(Page extract):
★ ★ ★ ★ ★

She gets really snappy with me, as stated above she freaks out one me over little/ things I can't control. She wants to text through out the day, and gets mad when I'm busy at work. She then turns around and her friends come over and I don't get a reply back. When we get into fights she always come "both pistols loaded and firing", meaning she wont come ask why I did/didn't do what I did. She come yelling saying its my fault, I try to make an effort to talk to her in a stern but normal tone(IE not yelling, smart a** tone,.....) if I feel the urge to yell I leave the situation. 

There have been times she has yelled at me for something I did(usually has to do with driving, her life or any ones else was never in danger or there was no threat of property damage) then her brother turns around and does almost the same thing and she laughs. I called her out on this one, she sad" It's his personality to do things like that, and that I am held to different standards."

She never approves/supports any thing I want to do. Every time I buy/do any thing I have to fear she is going to yell at me for it. I don't feel like she appreciates me or the things I offer to the relationship. I always feel like "I'm just here" and some times because of my paycheck. She recently went to school(cosmetology 30hours a week at a trade school), and I let her quit her job "going to school and working part-time was too stressful. so I got to deal with 100%of our financial well being. Now that I want to go to school I have to go full time school(12 credit HRS) and work full time. I have told her that is unfair, but she says we can't live off her wages(she now works at a candle make place, not doing any thing she spent $20K and two years getting a license for.)

Well that's all I can think of at this time, as the conversations continue I will add more information/ answer question.

Thanks in advance for your help.


----------



## joshp689 (Jun 19, 2012)

bump any more advice??


----------



## bluelaser (May 26, 2012)

It seems quite obvious why your marriage is shaky although i doubt you will see it the same way.

Bottom line both of you got married too young. I don't think either of you were ready for this commitment. (thinking along the lines of what river1977 is saying)

★ ★ ★ ★ ★

(Information supplied):
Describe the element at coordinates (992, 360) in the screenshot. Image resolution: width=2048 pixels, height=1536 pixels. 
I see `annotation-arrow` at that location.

★ ★ ★ ★ ★

(What this task involves): Please reproduce the passage of the forum thread above word for word, starting with "It seems quite" and going on through "river1977 is saying)".

(The completed task):
It seems quite obvious why your marriage is shaky although i doubt you will see it the same way.

Bottom line both of you got married too young. I don't think either of you were ready for this commitment. (thinking along the lines of what river1977 is saying)